# [SUPPLIED RECORDS]
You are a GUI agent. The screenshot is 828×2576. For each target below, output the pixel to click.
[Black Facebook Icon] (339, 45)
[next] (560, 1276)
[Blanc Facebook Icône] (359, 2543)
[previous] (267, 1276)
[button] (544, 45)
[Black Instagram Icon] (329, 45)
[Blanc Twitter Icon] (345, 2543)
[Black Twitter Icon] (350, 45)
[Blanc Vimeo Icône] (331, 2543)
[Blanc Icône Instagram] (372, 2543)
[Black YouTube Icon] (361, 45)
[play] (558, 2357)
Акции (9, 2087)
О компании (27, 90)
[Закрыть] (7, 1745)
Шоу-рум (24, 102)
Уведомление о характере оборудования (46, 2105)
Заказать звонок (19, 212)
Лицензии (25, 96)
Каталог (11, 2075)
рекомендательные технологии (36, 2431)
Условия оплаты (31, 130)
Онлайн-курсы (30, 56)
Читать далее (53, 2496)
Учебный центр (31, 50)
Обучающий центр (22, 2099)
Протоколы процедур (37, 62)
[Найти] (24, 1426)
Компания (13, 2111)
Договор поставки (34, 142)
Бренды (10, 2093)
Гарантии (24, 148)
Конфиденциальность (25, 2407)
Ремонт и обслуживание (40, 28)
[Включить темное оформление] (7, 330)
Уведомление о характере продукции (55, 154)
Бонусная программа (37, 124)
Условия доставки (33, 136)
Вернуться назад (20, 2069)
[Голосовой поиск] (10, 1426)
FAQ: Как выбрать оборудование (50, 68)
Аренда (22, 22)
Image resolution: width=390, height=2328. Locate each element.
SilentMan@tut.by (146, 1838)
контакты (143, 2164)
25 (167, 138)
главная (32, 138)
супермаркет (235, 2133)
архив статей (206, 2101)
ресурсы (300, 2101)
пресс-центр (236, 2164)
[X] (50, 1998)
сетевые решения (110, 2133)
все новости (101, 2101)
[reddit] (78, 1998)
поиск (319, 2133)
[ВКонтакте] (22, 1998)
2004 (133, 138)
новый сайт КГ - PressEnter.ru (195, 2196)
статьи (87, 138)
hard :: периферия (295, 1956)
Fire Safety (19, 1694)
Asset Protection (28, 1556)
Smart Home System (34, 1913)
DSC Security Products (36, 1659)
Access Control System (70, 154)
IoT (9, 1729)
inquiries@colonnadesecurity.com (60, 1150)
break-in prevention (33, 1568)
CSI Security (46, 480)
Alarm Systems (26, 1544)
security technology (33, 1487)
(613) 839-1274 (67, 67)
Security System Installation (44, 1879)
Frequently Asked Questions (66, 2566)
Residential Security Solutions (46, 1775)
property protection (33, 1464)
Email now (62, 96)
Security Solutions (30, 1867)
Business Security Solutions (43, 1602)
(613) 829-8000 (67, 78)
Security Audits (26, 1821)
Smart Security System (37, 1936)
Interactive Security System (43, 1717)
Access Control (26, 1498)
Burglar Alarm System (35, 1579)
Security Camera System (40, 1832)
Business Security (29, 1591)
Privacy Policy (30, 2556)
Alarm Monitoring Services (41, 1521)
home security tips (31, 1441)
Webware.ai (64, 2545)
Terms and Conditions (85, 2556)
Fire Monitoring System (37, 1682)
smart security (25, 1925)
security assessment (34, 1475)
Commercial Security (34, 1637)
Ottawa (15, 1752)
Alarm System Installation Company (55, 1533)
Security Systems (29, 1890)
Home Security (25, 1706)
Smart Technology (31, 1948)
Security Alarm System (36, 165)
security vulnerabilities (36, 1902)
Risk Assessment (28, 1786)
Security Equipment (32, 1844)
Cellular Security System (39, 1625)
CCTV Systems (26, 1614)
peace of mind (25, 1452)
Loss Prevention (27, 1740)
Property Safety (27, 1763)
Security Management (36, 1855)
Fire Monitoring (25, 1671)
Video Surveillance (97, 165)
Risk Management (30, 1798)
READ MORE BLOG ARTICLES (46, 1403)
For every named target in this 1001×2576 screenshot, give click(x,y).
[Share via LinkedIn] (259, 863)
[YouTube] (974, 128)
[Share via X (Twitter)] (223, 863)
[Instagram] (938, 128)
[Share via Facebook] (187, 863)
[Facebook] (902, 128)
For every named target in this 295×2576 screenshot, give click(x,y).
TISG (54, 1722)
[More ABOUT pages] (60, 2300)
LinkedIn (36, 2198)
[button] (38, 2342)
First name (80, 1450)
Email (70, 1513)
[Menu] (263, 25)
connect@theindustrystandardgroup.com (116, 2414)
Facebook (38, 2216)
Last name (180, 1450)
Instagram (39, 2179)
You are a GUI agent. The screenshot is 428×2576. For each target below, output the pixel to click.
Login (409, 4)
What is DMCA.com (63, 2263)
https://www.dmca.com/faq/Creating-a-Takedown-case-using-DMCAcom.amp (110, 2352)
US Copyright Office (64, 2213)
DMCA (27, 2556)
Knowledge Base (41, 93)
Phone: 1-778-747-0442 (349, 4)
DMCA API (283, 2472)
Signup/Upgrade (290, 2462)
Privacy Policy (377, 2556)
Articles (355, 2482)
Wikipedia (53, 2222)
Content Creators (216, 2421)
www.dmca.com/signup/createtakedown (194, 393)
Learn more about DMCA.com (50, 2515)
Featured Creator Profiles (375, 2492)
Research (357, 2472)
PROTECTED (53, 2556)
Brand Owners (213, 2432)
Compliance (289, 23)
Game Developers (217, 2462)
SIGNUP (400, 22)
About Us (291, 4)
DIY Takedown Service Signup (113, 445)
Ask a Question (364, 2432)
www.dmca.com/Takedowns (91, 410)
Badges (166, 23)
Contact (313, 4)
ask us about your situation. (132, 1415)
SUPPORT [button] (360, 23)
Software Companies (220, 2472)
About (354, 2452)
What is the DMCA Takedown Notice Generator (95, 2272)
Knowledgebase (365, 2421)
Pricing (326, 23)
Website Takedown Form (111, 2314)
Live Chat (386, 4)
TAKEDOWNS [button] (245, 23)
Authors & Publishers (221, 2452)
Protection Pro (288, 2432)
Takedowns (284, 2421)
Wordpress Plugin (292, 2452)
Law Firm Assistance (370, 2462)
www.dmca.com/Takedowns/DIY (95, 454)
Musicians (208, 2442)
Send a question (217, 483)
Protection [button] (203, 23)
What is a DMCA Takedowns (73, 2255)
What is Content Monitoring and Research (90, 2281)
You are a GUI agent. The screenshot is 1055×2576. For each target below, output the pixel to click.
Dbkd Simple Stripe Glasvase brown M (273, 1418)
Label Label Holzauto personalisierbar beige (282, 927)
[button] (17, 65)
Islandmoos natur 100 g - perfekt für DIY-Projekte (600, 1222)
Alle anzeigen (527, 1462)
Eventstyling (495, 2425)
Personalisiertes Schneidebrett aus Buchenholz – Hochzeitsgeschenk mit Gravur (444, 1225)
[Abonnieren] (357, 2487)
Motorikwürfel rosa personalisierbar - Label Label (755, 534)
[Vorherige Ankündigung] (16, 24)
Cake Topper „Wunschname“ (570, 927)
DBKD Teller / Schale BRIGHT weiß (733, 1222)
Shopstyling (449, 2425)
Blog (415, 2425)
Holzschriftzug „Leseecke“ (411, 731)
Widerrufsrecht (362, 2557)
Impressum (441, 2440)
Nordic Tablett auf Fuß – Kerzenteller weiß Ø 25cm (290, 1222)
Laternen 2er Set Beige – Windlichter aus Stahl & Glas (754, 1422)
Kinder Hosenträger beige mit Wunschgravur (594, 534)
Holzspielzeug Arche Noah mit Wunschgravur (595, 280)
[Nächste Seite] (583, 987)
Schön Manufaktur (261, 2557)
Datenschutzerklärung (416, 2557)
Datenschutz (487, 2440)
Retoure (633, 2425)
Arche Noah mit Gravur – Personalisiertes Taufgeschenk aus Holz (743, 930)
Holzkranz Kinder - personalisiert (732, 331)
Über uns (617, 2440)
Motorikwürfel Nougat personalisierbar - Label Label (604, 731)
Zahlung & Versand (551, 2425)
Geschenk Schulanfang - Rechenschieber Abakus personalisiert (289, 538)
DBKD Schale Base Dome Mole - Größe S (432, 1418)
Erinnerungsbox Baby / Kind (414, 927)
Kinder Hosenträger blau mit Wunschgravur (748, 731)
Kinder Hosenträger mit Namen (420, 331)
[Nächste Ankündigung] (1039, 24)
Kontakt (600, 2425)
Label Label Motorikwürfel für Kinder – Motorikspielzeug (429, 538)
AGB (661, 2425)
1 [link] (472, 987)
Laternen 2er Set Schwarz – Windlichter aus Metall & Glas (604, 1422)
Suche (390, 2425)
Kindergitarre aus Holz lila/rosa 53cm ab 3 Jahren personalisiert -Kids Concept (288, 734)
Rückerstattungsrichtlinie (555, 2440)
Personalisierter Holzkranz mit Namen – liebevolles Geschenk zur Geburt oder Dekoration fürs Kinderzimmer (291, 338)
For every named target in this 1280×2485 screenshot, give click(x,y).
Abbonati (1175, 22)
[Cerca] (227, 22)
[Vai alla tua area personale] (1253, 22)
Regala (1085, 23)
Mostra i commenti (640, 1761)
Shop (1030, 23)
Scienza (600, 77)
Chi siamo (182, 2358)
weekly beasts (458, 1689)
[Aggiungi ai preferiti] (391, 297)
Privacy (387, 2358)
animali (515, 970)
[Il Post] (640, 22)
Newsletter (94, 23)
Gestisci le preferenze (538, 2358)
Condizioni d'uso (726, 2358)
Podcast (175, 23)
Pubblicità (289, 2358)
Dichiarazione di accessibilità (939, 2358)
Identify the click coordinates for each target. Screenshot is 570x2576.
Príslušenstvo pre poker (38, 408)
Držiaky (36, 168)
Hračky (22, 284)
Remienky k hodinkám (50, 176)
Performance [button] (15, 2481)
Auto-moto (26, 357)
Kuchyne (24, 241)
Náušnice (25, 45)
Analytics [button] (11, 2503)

# [TASK TO COMPLETE]
With the line that has "рекомендательные технологии (36, 2431)" as the first and the line that has "security assessment (34, 1475)" as the last, repeat exactly that run of lines above and no more.

# [ANSWER TO THIS EXERCISE]
рекомендательные технологии (36, 2431)
Условия оплаты (31, 130)
Онлайн-курсы (30, 56)
Читать далее (53, 2496)
Учебный центр (31, 50)
Обучающий центр (22, 2099)
Протоколы процедур (37, 62)
[Найти] (24, 1426)
Компания (13, 2111)
Договор поставки (34, 142)
Бренды (10, 2093)
Гарантии (24, 148)
Конфиденциальность (25, 2407)
Ремонт и обслуживание (40, 28)
[Включить темное оформление] (7, 330)
Уведомление о характере продукции (55, 154)
Бонусная программа (37, 124)
Условия доставки (33, 136)
Вернуться назад (20, 2069)
[Голосовой поиск] (10, 1426)
FAQ: Как выбрать оборудование (50, 68)
Аренда (22, 22)
Image resolution: width=390, height=2328. Locate each element.
SilentMan@tut.by (146, 1838)
контакты (143, 2164)
25 (167, 138)
главная (32, 138)
супермаркет (235, 2133)
архив статей (206, 2101)
ресурсы (300, 2101)
пресс-центр (236, 2164)
[X] (50, 1998)
сетевые решения (110, 2133)
все новости (101, 2101)
[reddit] (78, 1998)
поиск (319, 2133)
[ВКонтакте] (22, 1998)
2004 (133, 138)
новый сайт КГ - PressEnter.ru (195, 2196)
статьи (87, 138)
hard :: периферия (295, 1956)
Fire Safety (19, 1694)
Asset Protection (28, 1556)
Smart Home System (34, 1913)
DSC Security Products (36, 1659)
Access Control System (70, 154)
IoT (9, 1729)
inquiries@colonnadesecurity.com (60, 1150)
break-in prevention (33, 1568)
CSI Security (46, 480)
Alarm Systems (26, 1544)
security technology (33, 1487)
(613) 839-1274 (67, 67)
Security System Installation (44, 1879)
Frequently Asked Questions (66, 2566)
Residential Security Solutions (46, 1775)
property protection (33, 1464)
Email now (62, 96)
Security Solutions (30, 1867)
Business Security Solutions (43, 1602)
(613) 829-8000 (67, 78)
Security Audits (26, 1821)
Smart Security System (37, 1936)
Interactive Security System (43, 1717)
Access Control (26, 1498)
Burglar Alarm System (35, 1579)
Security Camera System (40, 1832)
Business Security (29, 1591)
Privacy Policy (30, 2556)
Alarm Monitoring Services (41, 1521)
home security tips (31, 1441)
Webware.ai (64, 2545)
Terms and Conditions (85, 2556)
Fire Monitoring System (37, 1682)
smart security (25, 1925)
security assessment (34, 1475)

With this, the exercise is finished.